While the RSat may be limited to diagnostics and minor repairs, more complex servicing would be performed by a large spacecraft called Robotic Servicing of Geosynchronous Satellites (RSGS), that is being developed by the Defense Advanced Research Projects Agency (DARPA).

The team includes Edward Hanlon, Benjamin Keegan and Morgan Lange, Jacob Pittman, Gavin Roser and Dakota Wenberg; the adviser is Jin Kang. In 2017, the team was awarded the Secretary of the Navy's Innovation Scholar Award, at a ceremony at The Pentagon, for their research project. The first robotic arm prototype was scheduled for a launch in early 2017, but was postponed for December 2018.

== Description ==
RSat-P is a small 3U CubeSat that is part of the Autonomous On-orbit Diagnostic System (AMODS) being developed by the U.S. Naval Academy satellite laboratory to demonstrate diagnostic and repair capabilities by validating some key robotic functions while in orbit. AMODS consists of two main components: RSat and BRICSat, which acts as the propulsive unit for RSat, but for the prototype RSat-P mission, the satellite will not have propulsion. The two robotic arms will be moved through some test patterns to simulate the repair of a damaged spacecraft.

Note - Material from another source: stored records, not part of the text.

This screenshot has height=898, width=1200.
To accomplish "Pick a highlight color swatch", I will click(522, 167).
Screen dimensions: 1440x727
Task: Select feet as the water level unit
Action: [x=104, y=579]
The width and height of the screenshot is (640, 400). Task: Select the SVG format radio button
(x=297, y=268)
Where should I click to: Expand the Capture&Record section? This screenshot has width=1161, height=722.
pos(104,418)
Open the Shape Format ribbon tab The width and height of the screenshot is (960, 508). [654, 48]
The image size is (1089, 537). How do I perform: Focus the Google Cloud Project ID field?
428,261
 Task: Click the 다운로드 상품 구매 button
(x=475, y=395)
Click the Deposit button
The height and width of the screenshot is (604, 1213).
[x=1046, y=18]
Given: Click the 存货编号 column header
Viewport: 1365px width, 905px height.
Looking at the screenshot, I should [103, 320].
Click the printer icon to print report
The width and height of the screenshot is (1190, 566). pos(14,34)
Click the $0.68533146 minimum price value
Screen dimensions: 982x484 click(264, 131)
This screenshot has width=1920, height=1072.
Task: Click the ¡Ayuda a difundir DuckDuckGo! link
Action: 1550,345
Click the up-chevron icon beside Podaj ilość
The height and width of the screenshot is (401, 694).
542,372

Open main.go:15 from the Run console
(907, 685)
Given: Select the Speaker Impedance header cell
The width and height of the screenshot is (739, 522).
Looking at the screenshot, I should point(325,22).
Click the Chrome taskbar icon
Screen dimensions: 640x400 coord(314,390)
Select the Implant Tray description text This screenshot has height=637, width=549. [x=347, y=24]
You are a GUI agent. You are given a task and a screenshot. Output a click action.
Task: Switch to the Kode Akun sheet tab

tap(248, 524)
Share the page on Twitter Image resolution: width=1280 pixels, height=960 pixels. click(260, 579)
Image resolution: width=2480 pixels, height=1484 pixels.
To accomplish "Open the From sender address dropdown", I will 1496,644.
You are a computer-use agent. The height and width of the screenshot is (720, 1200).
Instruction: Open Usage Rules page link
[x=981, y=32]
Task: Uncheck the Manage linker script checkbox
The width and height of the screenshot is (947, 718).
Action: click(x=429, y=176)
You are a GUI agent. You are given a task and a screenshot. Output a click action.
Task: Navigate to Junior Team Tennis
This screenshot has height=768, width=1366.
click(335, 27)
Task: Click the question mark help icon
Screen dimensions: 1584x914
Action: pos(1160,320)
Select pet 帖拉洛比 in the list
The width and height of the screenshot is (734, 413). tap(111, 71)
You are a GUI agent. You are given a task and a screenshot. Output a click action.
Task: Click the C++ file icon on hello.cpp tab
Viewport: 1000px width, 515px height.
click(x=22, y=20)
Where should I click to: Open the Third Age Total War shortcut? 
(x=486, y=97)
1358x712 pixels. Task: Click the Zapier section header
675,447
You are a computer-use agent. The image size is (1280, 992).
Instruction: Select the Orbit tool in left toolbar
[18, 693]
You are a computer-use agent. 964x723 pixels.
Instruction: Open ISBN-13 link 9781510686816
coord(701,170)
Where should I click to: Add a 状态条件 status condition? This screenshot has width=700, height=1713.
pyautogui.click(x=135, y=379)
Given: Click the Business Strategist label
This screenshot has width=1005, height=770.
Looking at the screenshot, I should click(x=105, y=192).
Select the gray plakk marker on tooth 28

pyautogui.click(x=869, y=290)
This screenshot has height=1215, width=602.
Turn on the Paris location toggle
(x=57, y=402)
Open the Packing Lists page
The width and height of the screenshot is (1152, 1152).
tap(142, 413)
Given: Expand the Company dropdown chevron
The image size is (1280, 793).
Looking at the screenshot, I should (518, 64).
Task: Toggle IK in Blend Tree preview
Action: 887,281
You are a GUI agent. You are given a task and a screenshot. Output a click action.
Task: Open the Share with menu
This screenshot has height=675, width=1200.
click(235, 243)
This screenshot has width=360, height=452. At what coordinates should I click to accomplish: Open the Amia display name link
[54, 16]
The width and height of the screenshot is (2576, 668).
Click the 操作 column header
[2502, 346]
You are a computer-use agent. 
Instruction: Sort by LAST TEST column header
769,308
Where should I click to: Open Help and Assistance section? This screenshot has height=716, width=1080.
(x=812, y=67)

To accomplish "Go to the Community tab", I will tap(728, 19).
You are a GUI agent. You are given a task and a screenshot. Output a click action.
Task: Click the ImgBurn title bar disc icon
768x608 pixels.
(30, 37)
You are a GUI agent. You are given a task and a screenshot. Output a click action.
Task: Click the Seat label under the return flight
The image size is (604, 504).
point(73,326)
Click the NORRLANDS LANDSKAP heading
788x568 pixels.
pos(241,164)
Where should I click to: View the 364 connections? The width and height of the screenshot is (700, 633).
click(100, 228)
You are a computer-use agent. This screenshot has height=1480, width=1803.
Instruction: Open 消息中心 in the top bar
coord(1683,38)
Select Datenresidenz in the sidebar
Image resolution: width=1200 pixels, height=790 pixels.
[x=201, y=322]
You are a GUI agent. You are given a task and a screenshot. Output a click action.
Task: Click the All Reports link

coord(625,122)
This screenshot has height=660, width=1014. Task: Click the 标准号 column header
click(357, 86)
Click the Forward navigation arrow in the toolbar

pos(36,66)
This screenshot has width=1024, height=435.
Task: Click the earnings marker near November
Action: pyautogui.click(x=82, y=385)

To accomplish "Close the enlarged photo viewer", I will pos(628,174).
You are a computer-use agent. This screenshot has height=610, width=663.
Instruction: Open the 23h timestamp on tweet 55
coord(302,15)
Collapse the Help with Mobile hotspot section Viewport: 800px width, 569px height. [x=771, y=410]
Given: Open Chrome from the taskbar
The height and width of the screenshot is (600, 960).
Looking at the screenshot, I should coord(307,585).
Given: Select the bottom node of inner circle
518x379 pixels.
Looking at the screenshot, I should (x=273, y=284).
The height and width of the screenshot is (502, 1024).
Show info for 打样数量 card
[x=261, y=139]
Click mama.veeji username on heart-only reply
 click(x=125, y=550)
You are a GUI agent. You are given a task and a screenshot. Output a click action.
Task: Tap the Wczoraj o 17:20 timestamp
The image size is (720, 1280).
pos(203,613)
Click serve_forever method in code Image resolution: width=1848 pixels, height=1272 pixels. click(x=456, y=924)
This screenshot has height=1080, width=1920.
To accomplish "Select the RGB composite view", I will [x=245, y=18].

The combined mission of an RSat with BRICSat is called "The Modified BRICSat-RSat Space Experiment" (MBSE), which will be launched some time after the validation of the robotic arms on RSat-P. The electric thrusters on BRICSat are called "Micro-Cathode Arc Thruster" (μCAT), developed by the George Washington University.

=== Robotic arms ===
RSat-P represents the first time robotic arms have been installed on such a small platform. The robotic arms are made of 3D printed carbon fiber, they have 7
degrees-of-freedom each, are 60 cm long, and have a total arm-span of 1.5 m. RSat-P has a CMOS camera attached at the center of the body to monitor the accuracy of the arm movements, and there are two more cameras fitted to the claws, enabling the satellite to provide on-demand diagnostic pictures of itself.

== Activities ==
As of 2016, the main tasks to demonstrate in this mission include:

- Navigate and coordinate: to demonstrate that each of the arms is capable of navigating to a precise location for flexible orbital operations.
- Handshake: to demonstrate that RSat-P is capable of operating the arms in proximity to each other.
- Manipulation: to simulates the use of the manipulators to interact with another spacecraft. (A) Arm 1 will pick up a demonstration object from one of the ends of the spacecraft, and move it to within camera range. (B) Arm 2 will then take control of the object. This validates the manipulator design, and demonstrates the precision of the arm.
- Imaging: RSat's arms will move to a variety of positions around the spacecraft and image all six faces.

== See also ==

- Orbital Express
- Space Infrastructure Servicing

== Result of in-orbit tests ==
It was planned that "two robotic arms that will be moved through one or more test patterns to simulate the repair of a damaged spacecraft." The spacecraft finished all tasks assigned to it. RSat was scheduled to perform a variety of tasks such "as touching and grasping an object; and testing two-arm coordination".